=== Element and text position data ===
────────
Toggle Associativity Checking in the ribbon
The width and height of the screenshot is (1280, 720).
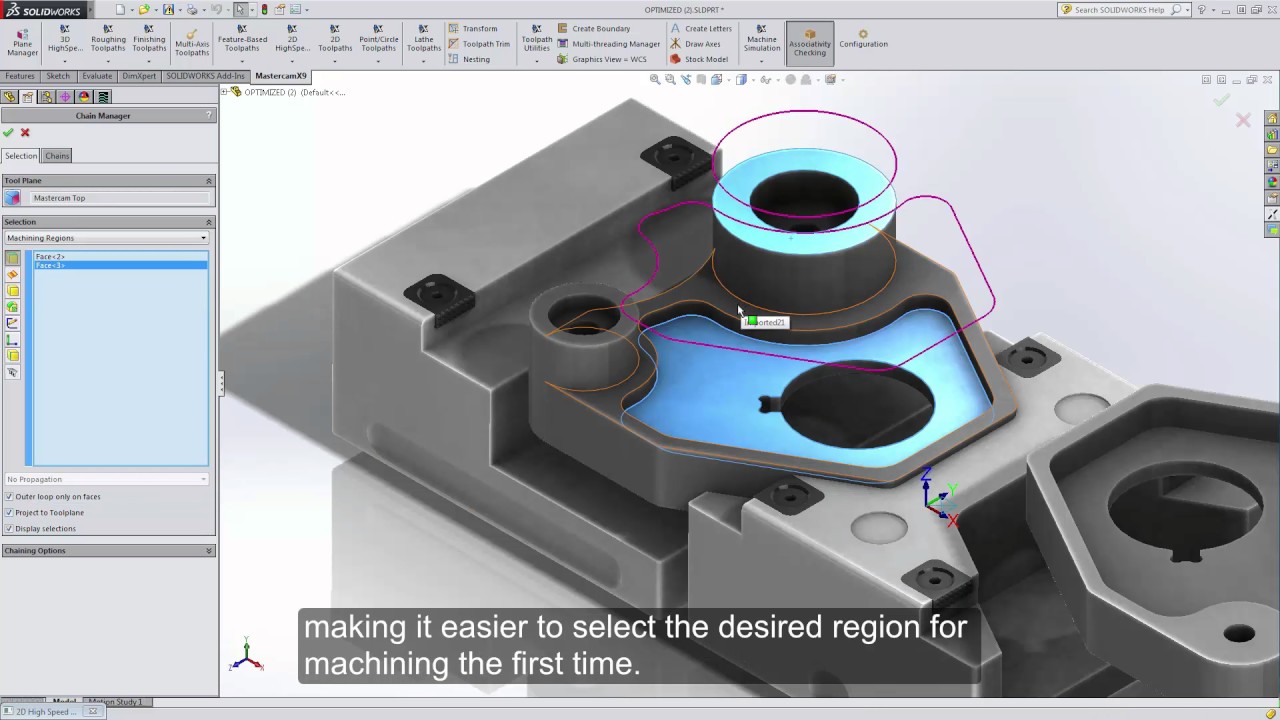(x=809, y=41)
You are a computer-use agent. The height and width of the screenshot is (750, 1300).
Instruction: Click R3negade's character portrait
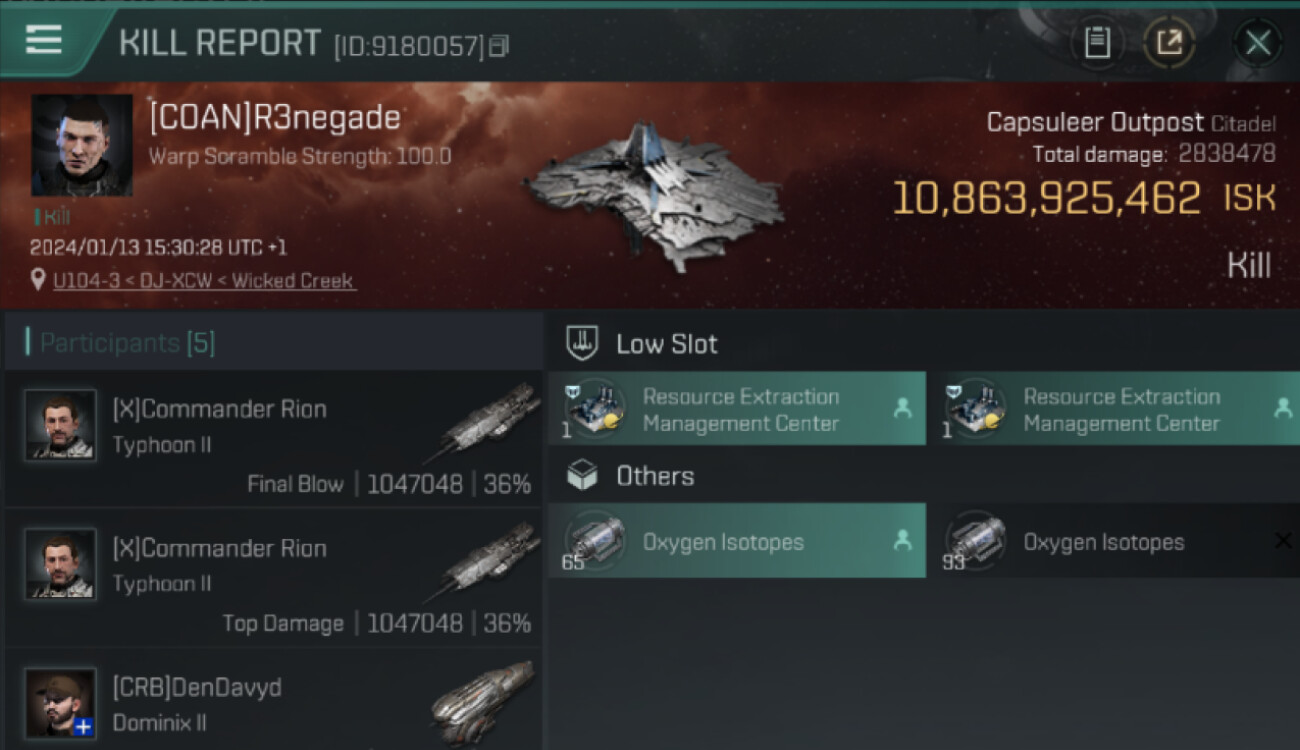tap(81, 145)
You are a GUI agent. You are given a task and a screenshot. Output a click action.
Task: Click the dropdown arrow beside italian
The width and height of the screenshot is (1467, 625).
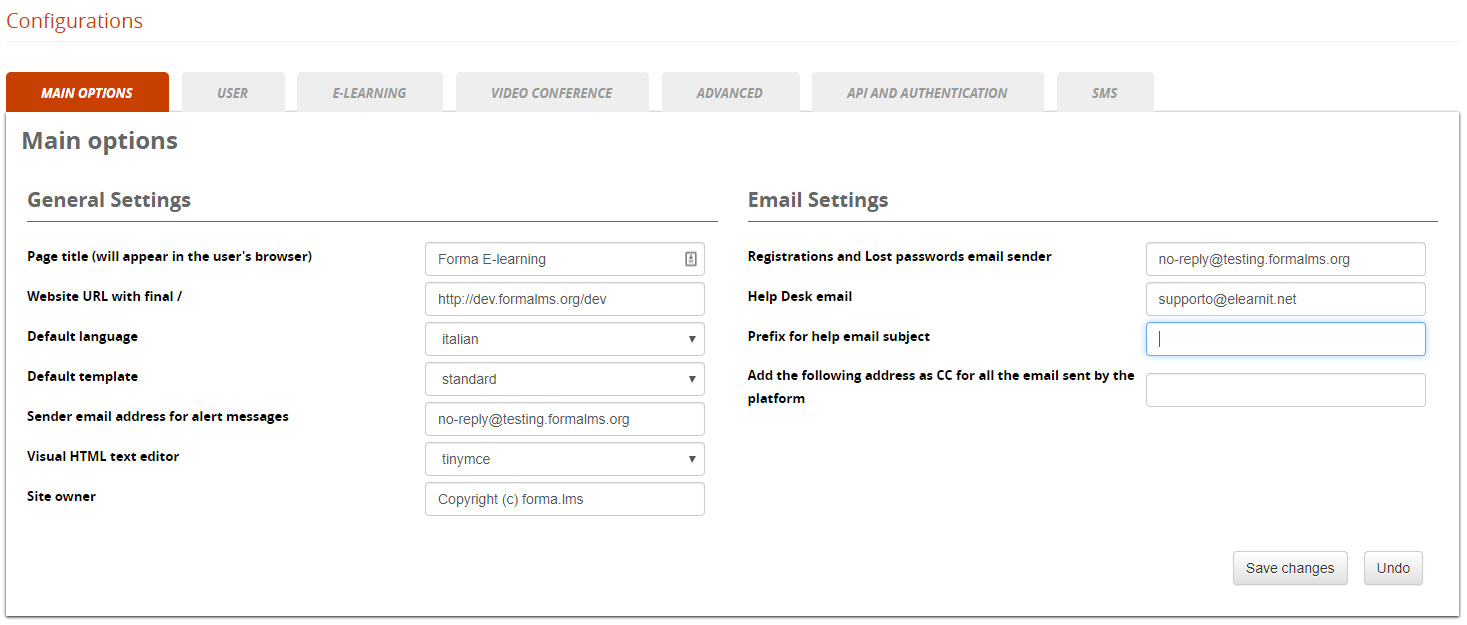(692, 339)
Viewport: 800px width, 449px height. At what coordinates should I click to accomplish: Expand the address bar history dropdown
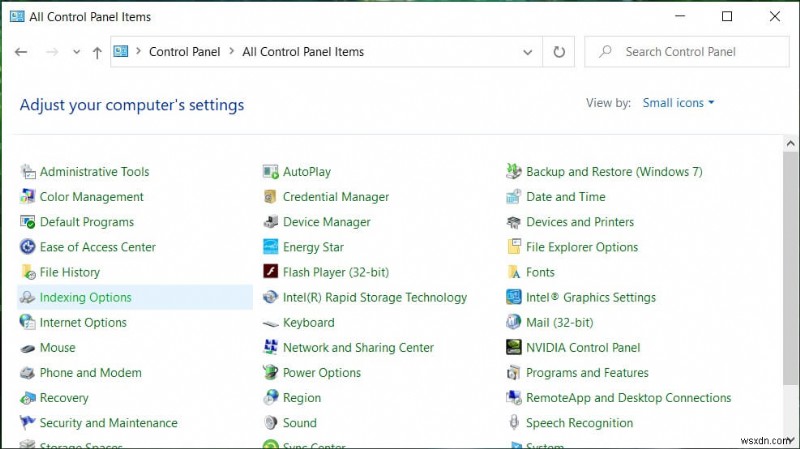tap(528, 52)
────────
=== DIRECTIONS FOR THIS TASK ===
Please rewrite all the items above with every "screenshot" switched to "screen image", changing nothing else. Leave the pictures out of your answer.

=== REPLY TO THE EXERCISE ===
Toggle Associativity Checking in the ribbon
The width and height of the screen image is (1280, 720).
(x=809, y=41)
You are a computer-use agent. The height and width of the screen image is (750, 1300).
Instruction: Click R3negade's character portrait
tap(81, 145)
You are a GUI agent. You are given a task and a screen image. Output a click action.
Task: Click the dropdown arrow beside italian
The width and height of the screen image is (1467, 625).
(692, 339)
Viewport: 800px width, 449px height. At what coordinates should I click to accomplish: Expand the address bar history dropdown
tap(528, 52)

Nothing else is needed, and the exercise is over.